Former Harvard president Larry Summers has resigned from the board of directors at OpenAI following revelations of a close association with disgraced financier and sex offender Jeffrey Epstein, Breitbart reported. Summers, who served as former President Bill Clinton's Secretary of the Treasury, said he was "deeply ashamed" after Epstein's emails proved their friendship.
Summers had announced his resignation from the artificial intelligence tech company after originally sharing that he was stepping back from his public-facing commitments. "Larry has decided to resign from the OpenAI Board of Directors, and we respect his decision," the company said in a statement.
"We appreciate his many contributions and the perspective he brought to the Board," OpenAI added. Conservative commentator Steve Guest shared an image of the correspondence in which Summers "emailed Jeffrey Epstein about getting advice about women," he captioned his post to X on Nov. 13.
Larry Summers, who was Bill Clinton's Treasury secretary and director of the National Economic Council under Barack Obama and is currently on the board of OpenAI & Skillsoft, emailed Jeffrey Epstein about getting advice about women.
"….hit on a few women 10 years ago and… pic.twitter.com/9IGF4UUayI
— Steve Guest (@SteveGuest) November 13, 2025
Summers ducked out of the company, which called his move "in line" with what he had already announced. "I am grateful for the opportunity to have served, excited about the potential of the company, and look forward to following their progress," Summers said.
He had joined OpenAI's board in November 2023, just as it was going through growing pains under its CEO, Sam Altman, who was ousted at the time and has since been reinstated. In fact, it was Summers, in his position as a board member, who reviewed the firing that was ultimately overturned.
OpenAI wasn't the only board on which Summers was featured prominently before stepping down. He also served as a paid contributor to Bloomberg TV and was a contract writer for the New York Times' opinion section, though the Gray Lady has cancelled that arrangement.
Summers served on the Budget Lab at Yale and as the chairman of the Center for Global Development's board.
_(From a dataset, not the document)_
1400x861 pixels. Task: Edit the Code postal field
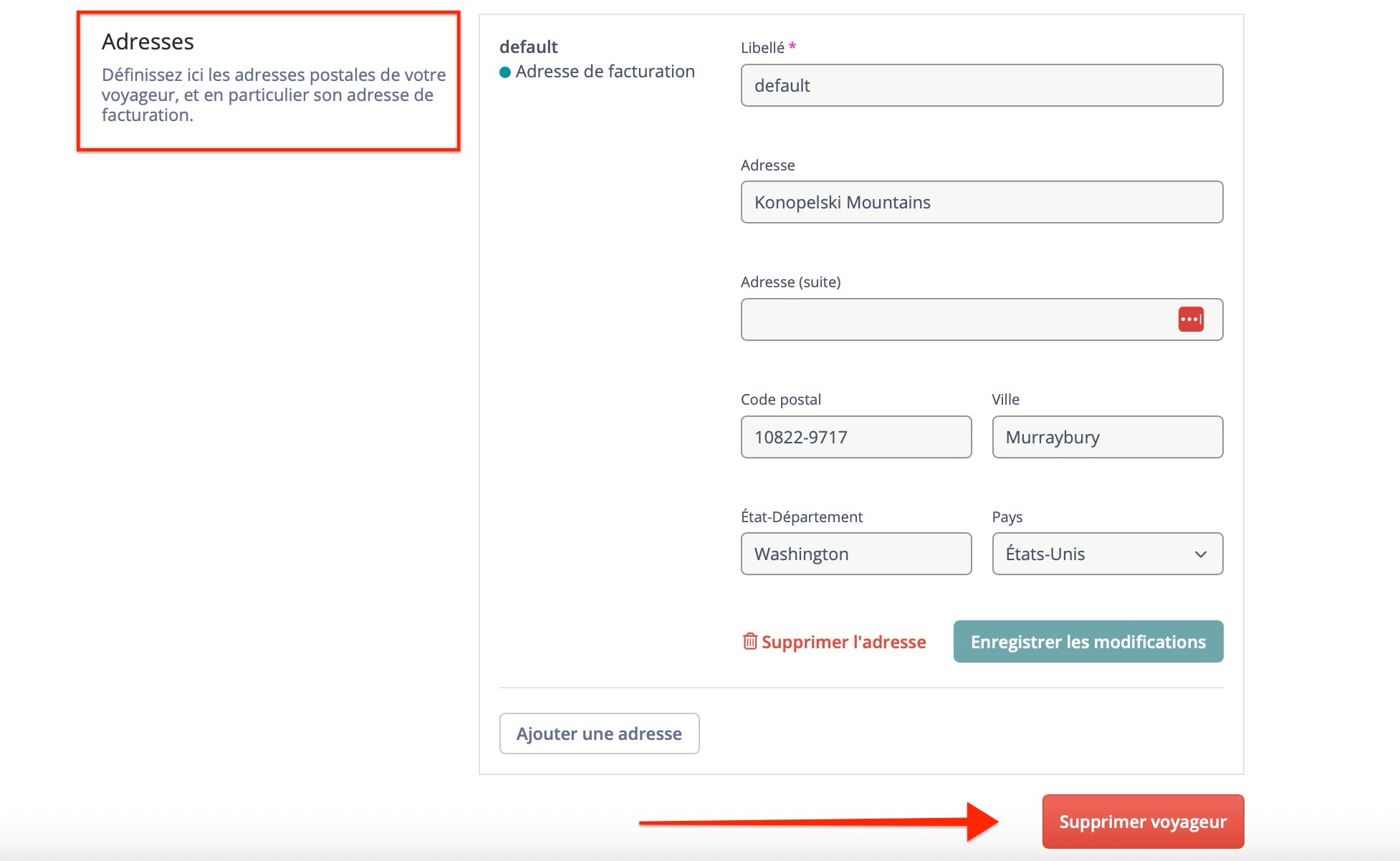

He was also recently released from his teaching job at Harvard University, where he had once served as president, Fox News reported.
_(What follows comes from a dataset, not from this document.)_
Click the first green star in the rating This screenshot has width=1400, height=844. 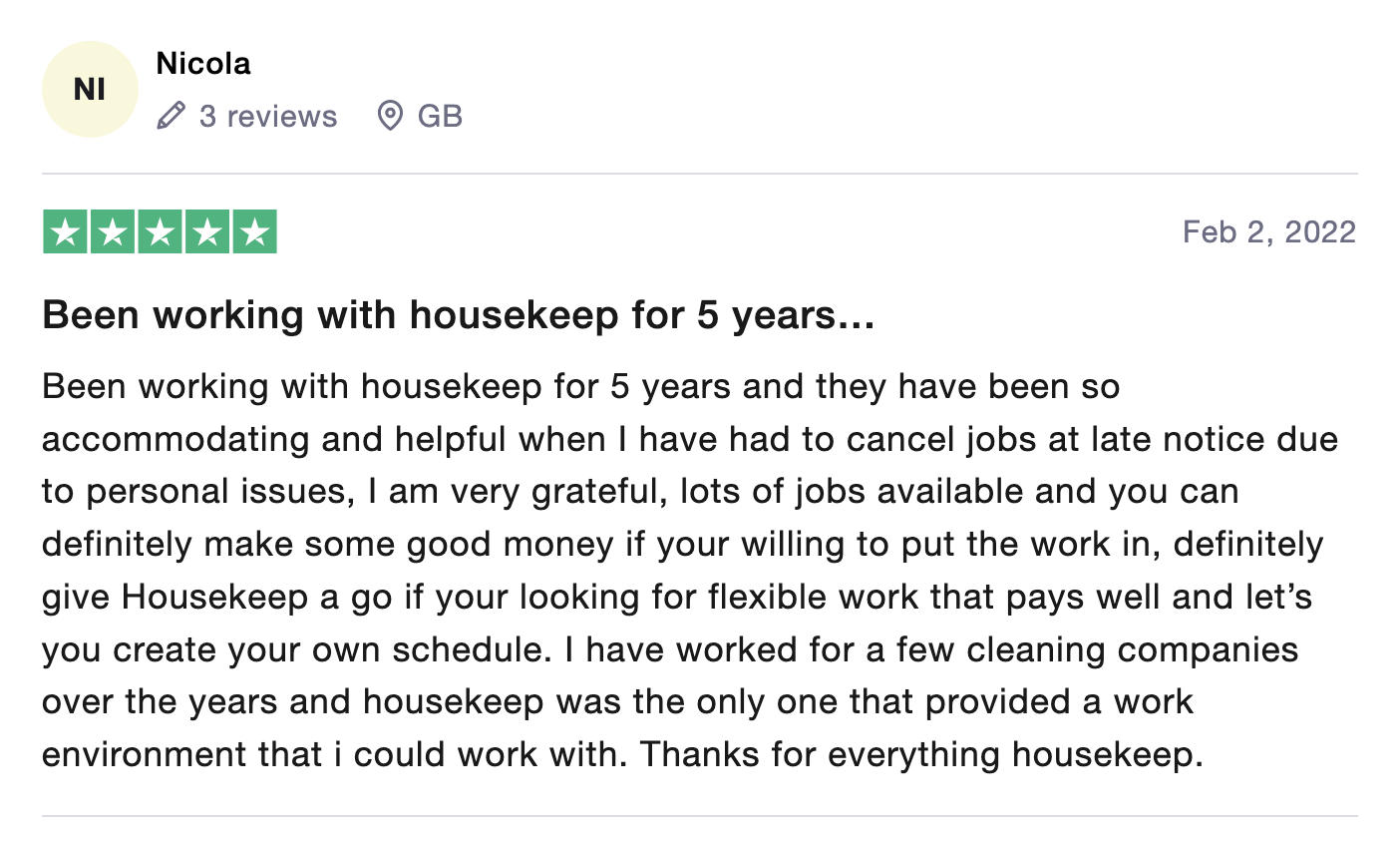click(x=66, y=232)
A video captured by students in Summers' economics class, featuring his lament about his ties to Epstein, went viral. The Ivy League school's spokesperson wouldn't comment except to say that 'his co-teachers will complete the remaining three class sessions of the courses he has been teaching with them this semester, and he is not scheduled to teach next semester."
According to CNN, Epstein's emails show his reach included celebrities, high-profile businesspeople, government officials, and others. While the mainstream media has been attempting to make a big deal about his tangential connection to President Donald Trump, it's clear that Epstein was a contact point for hundreds of prominent people.
"CNN’s analysis of about 2,200 email threads found that at least 740 were exchanges between Epstein and prominent figures in academia, government, media, and business. Epstein’s correspondence with them, which also included numerous text messages, spanned a decade from 2009 to the day before his July 2019 arrest," CNN reported.
This was even after Epstein had been convicted of soliciting prostitution with a minor and had been a registered sex offender since 2008. More resignations are sure to follow after the president signed legislation demanding that the Justice Department release all files on Epstein, The Hill reported.
Attorney General Pam Bondi has been ordered to release the information in the next 30 days after the resolution passed with near unanimous support. It allows for Bondi to hold back records "would jeopardize an active federal investigation or ongoing prosecution."
The Epstein files are sure to contain information that will ruin many lives once they're made public. The emails have already caused Summers to step away from every place of honor, and there will likely be many others like him in the months to come.